What the exercise asks: Look in the material below for the line with "Open the min(s) before dropdown" and the line with "Task: Open the Fairlight menu", then set down exactly those two lines and all lines between, nothing more.

Extracted entries:
⟨

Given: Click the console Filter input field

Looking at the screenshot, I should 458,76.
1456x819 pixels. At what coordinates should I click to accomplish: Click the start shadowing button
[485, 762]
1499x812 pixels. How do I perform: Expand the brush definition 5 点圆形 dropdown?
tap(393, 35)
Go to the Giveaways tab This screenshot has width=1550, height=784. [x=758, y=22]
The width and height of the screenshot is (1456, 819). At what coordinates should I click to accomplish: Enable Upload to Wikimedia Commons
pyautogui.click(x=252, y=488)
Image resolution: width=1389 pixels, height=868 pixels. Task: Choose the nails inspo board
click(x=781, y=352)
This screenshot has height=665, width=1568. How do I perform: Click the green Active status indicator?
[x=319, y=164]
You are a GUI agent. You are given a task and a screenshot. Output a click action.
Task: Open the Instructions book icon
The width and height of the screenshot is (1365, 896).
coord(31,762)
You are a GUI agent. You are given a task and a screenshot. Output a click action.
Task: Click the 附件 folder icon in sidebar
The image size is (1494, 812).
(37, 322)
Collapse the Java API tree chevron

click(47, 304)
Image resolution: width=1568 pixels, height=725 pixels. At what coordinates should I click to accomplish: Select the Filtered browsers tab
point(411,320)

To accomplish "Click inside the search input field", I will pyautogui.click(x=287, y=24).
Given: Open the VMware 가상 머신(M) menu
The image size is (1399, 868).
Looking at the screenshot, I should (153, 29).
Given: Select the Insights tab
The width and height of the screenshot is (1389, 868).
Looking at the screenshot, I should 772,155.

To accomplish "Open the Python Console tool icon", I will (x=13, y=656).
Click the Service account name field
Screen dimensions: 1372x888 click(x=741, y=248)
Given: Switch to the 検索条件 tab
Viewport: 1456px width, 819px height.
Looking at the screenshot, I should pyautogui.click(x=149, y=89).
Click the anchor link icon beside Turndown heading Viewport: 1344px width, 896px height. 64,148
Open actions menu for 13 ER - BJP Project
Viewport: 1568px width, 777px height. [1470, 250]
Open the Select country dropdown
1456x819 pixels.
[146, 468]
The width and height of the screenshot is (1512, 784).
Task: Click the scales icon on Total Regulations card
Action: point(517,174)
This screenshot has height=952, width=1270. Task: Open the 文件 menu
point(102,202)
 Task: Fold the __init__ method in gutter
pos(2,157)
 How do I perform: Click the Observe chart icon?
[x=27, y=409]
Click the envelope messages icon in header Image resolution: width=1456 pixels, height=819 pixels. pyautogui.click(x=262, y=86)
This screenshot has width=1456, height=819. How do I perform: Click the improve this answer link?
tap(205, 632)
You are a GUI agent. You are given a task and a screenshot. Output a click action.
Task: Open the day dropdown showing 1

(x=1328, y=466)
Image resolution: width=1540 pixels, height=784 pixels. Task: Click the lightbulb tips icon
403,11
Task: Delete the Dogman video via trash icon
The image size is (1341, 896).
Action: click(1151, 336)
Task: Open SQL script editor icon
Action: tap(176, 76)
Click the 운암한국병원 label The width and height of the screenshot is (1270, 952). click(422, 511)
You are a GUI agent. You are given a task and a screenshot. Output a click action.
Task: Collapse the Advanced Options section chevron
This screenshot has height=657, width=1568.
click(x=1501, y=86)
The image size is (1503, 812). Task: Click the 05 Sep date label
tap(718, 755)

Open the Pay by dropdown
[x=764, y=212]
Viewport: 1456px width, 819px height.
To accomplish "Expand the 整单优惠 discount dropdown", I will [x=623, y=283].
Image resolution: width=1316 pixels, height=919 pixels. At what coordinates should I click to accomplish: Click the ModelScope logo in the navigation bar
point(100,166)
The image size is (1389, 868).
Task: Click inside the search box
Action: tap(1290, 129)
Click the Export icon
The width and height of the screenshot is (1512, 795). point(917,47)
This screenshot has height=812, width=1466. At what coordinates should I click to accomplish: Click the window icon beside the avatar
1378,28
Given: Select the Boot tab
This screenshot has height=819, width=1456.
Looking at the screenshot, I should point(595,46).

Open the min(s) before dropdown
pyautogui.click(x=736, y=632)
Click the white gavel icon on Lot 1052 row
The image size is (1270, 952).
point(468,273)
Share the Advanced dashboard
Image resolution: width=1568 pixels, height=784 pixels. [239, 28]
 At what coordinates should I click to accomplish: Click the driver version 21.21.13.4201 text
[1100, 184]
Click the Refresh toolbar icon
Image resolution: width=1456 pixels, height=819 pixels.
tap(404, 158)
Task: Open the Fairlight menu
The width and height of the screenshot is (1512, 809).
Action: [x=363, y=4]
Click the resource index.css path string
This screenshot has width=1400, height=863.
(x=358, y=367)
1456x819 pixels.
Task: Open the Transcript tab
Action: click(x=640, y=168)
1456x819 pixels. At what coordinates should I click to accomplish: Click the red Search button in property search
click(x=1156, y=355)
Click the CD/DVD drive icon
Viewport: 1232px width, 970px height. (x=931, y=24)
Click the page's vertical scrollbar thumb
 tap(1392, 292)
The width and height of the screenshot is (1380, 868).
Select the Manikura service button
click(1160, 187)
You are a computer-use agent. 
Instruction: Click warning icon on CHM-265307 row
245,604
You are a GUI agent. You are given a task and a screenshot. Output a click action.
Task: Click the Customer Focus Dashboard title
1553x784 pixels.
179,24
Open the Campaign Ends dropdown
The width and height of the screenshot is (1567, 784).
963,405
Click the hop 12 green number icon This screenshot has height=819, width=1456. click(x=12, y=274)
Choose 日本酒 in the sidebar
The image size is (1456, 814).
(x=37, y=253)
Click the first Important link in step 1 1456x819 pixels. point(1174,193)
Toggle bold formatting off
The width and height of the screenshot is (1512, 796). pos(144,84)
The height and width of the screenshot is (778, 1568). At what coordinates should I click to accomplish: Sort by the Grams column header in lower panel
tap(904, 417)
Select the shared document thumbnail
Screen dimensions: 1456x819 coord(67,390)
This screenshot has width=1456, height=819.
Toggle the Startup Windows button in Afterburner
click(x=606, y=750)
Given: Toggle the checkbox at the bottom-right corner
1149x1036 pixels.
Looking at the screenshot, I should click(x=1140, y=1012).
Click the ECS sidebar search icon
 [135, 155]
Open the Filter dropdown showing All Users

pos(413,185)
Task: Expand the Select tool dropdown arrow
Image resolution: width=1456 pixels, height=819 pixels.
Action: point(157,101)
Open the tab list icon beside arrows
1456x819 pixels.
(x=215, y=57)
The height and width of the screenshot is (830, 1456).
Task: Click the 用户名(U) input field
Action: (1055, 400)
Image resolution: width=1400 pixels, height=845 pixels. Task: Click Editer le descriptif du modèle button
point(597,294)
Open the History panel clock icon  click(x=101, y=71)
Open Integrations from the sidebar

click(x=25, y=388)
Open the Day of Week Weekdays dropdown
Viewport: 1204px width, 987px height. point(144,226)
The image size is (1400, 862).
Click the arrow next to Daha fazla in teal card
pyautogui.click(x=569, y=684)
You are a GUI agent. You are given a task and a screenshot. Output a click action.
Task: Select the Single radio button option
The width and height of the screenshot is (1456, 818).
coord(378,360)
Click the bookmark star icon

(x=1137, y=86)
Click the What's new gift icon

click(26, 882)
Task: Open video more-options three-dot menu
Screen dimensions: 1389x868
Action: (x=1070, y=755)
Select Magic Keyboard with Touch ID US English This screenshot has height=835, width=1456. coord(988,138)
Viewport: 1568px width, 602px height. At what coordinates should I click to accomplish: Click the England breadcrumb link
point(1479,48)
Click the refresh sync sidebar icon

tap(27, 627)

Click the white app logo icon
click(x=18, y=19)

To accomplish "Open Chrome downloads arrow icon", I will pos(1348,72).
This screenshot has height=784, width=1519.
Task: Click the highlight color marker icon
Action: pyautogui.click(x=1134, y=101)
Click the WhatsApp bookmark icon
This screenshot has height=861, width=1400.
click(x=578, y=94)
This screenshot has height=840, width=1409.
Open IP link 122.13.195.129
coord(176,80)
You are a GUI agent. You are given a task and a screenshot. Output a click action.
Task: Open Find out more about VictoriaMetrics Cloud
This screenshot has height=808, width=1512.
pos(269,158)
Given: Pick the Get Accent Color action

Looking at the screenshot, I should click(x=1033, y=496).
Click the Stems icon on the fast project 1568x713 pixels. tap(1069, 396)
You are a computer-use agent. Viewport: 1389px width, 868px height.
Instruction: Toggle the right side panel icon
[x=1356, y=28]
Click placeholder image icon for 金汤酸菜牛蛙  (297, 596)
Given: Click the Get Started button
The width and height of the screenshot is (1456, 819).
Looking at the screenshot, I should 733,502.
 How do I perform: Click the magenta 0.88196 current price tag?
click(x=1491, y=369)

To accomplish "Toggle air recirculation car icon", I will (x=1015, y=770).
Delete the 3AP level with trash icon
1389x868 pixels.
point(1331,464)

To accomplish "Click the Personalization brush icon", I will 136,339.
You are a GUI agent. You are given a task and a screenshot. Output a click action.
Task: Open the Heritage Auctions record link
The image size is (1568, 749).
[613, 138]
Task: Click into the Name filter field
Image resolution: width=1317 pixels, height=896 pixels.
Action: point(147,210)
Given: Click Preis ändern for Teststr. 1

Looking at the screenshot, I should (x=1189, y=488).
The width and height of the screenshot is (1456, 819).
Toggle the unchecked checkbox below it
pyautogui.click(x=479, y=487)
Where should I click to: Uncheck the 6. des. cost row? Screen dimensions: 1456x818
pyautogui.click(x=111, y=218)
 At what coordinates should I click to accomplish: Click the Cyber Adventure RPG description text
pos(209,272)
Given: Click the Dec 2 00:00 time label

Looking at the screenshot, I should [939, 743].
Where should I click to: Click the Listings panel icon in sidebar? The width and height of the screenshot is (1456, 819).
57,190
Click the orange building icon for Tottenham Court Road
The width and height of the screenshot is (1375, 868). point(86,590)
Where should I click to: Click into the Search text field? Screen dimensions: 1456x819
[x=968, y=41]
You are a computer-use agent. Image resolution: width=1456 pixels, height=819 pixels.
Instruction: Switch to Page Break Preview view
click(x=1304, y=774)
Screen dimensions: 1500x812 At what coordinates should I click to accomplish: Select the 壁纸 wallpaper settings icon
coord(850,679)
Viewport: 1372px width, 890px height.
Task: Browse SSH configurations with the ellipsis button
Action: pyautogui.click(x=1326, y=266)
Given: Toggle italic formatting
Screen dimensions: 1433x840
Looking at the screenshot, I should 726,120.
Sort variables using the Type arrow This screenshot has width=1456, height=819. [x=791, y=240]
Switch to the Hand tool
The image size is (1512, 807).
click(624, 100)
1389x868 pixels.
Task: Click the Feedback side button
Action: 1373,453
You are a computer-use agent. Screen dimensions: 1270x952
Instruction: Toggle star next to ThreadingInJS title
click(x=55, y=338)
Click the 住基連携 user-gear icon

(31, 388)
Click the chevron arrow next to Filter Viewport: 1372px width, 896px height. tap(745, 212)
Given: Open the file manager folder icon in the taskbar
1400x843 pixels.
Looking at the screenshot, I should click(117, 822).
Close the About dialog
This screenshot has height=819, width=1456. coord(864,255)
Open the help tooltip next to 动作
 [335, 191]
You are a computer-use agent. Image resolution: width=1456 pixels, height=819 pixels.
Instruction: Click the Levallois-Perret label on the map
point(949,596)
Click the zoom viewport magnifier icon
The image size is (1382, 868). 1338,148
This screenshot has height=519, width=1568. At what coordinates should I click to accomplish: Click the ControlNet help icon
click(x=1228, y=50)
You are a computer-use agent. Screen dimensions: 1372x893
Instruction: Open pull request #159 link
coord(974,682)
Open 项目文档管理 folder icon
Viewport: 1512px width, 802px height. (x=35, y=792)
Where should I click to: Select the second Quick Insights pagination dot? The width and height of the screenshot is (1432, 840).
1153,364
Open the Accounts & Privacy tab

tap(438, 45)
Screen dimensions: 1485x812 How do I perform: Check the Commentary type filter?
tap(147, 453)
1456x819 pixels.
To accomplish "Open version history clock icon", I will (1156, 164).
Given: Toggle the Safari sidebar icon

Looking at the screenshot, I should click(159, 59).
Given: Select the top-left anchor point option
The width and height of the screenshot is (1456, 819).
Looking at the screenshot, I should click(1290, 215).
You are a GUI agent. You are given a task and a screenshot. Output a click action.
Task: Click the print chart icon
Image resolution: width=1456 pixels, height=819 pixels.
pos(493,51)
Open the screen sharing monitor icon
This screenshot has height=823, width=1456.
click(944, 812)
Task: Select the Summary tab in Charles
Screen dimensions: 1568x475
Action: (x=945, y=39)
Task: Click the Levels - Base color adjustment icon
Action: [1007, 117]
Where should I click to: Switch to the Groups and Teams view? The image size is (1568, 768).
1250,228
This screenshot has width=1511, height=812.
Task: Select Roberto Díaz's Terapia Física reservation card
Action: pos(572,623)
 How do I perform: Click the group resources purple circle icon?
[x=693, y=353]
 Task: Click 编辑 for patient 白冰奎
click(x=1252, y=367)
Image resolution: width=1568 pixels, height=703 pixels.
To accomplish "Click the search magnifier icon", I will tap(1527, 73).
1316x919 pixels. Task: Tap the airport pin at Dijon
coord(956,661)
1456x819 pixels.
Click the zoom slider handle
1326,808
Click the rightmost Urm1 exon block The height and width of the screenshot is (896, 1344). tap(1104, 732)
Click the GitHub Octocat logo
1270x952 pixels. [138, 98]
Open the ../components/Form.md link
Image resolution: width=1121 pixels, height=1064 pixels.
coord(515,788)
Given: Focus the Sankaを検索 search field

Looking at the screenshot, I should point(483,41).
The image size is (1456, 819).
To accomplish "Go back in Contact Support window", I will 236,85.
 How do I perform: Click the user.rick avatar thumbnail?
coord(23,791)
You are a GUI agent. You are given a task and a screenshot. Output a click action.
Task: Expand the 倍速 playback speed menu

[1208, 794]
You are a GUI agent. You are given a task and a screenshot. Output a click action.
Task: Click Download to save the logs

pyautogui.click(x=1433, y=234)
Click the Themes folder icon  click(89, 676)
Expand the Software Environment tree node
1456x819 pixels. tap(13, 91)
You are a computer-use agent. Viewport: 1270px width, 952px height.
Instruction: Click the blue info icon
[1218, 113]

⟩

Solved problem:
Open the min(s) before dropdown
pyautogui.click(x=736, y=632)
Click the white gavel icon on Lot 1052 row
The image size is (1270, 952).
point(468,273)
Share the Advanced dashboard
Image resolution: width=1568 pixels, height=784 pixels. [239, 28]
 At what coordinates should I click to accomplish: Click the driver version 21.21.13.4201 text
[1100, 184]
Click the Refresh toolbar icon
Image resolution: width=1456 pixels, height=819 pixels.
tap(404, 158)
Task: Open the Fairlight menu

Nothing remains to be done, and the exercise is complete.